We can't seem to find the same bit that the door manufacturer used. We're new at this and don't know which other styles of bits can be used. Can anyone tell which router bit is acceptable for joining rails and stiles of this thickness? Would it be a finger-joint bit? Is there instead a rail and stile bit for this wood thickness (1.75" actual thickness)? Now that you see the joint between the rail and stile, do you think the dowels are enough and perhaps the groove is unnecessary?


----------



## Steve Neul (Sep 2, 2011)

That profile shouldn't be that difficult to improvise. A dado set to do the tongue and groove and a 45 degree router bit in a router table should be all you need. A router table could be improvised with just a piece of plywood and a straight piece of wood for a fence. 

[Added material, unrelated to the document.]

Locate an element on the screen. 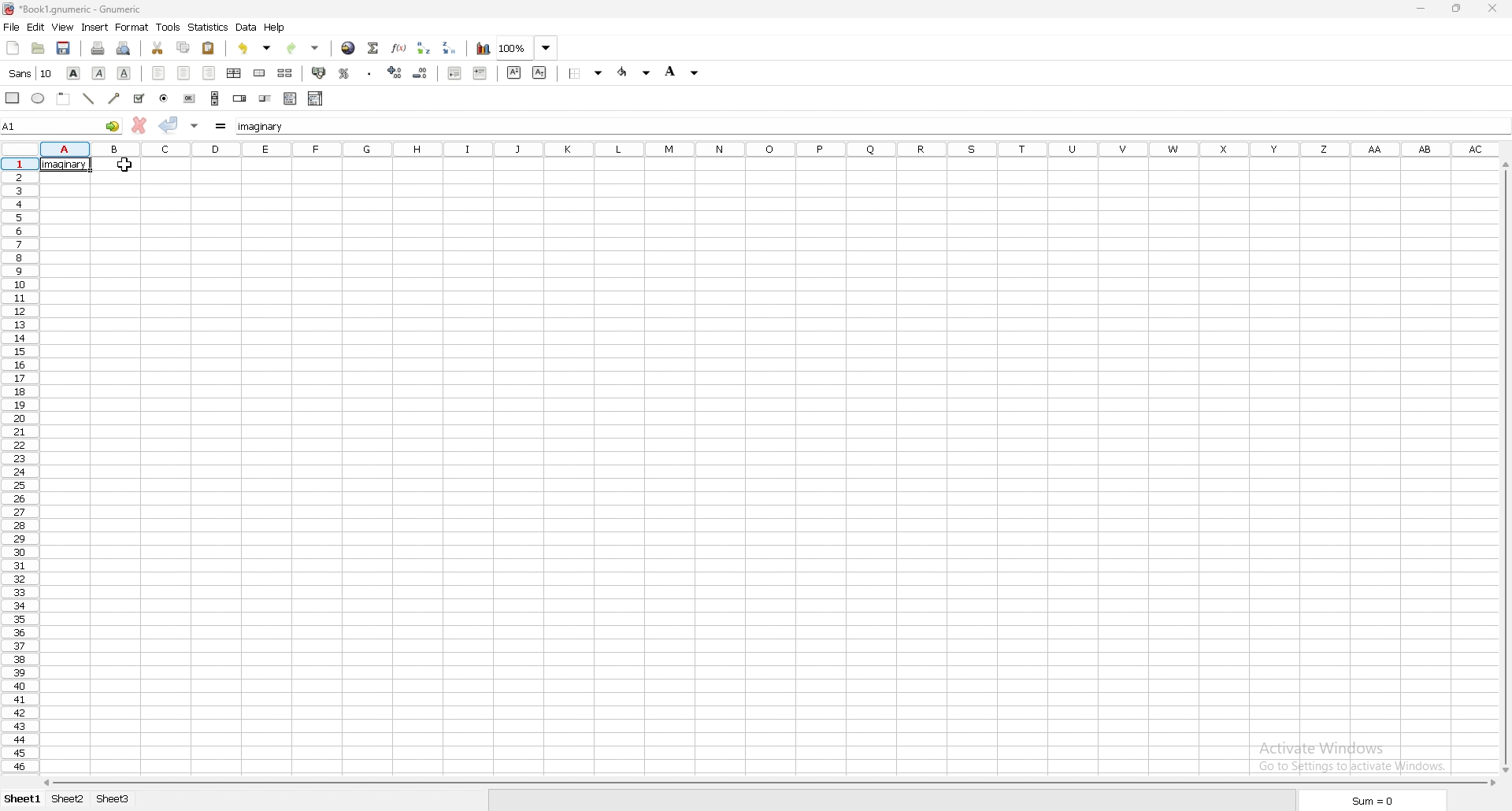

The new doors would last better if they were done with pressure treated pine. Just don't build with it if the wood is dripping wet. Either find a store that has some that is dry or let it air dry for a couple months.


----------



## TomCT2 (May 16, 2014)

okay, but why? when assembled and mounted in the frames that joint is invisible. any profile 'close' would do fine.


----------



## JIMMIEM (Oct 12, 2014)

Production door shop would probably have done that on a shaper. That'd be a lot of work for a router bit. There are router bit manufacturers that will make profiles to your specifications but would probably very pricey.


----------



## Student (Aug 15, 2018)

@Steve Neul,
Thank you so much. I don't yet know what a dado set is, so I'll ask Google. And thank you for the hints about letting the wood dry for an extended period. I would have made a mistake!


----------



## Student (Aug 15, 2018)

@TomCT2, thank you.


----------



## Student (Aug 15, 2018)

@JIMMIEM, thank you for telling about the shaper. I don't know what a shaper is, so Google and Youtube will be teaching me yet again. Since we have no shaper, I'll probably try what Steve Neul said. Thanks!


----------



## Toolman50 (Mar 22, 2015)

Rail & Stile bits are commonly called Cope & Stick. 
Years ago these matched bits were available for shapers only but many shapers have been replaced over the last 30 years by mounting new larger routers under a table. These table routers become small shapers. Matched cope & stick router bits are readily available. 
Cope and stick bits are basically just a decorative tongue and groove. A tongue and groove joint is basically an open mortise & Tenon. 
Early tongue and groove joints were cut on a table saw and before that with a hand powered molding planes. This was when window frames were all wood. About the only time we now see this type work is on a historical restoration project and it requires a master carpenter or advanced woodworker.


----------



## woodnthings (Jan 24, 2009)

*It will be expensive ....*







This video explains "how" the rail and style process works on *cabinet* doors, however the router table, 3 HP router, and the bit(s) will be expensive. 


To make *entry or exterior doors*, you will need a shaper, and even more expensive cutters. This video show how to make the larger doors:





A simple dado and tenon can be made on your table saw with a stacked dado set. The dado is used to make the grooove into which the tenon fits. Actually it's pretty simple, but your dimensions must be accurate. Test cuts are a must to get it right!


----------



## Steve Neul (Sep 2, 2011)

Student said:


> @Steve Neul,
> Thank you so much. I don't yet know what a dado set is, so I'll ask Google. And thank you for the hints about letting the wood dry for an extended period. I would have made a mistake!


A dado set is just two saw blades which comes with 1/8" and 1/16" chippers so you can make a groove in the wood from 1/4" to 13/16" wide. The common size for a dado set is 6" and 8". Even though the 6" set is cheaper I would recommend getting the 8". Once you start using one you will find yourself shopping for the 8" eventually so you might as well start there instead of buying two sets.


----------



## JIMMIEM (Oct 12, 2014)

If you go with the 8" dado set make sure your table saw is up to the task as it will take more power to spin it vs the 6" dado set. Also, I believe the difference will be in the depth of cut.....so maybe the 6" set will cut deep enough dadoes for your purposes.


----------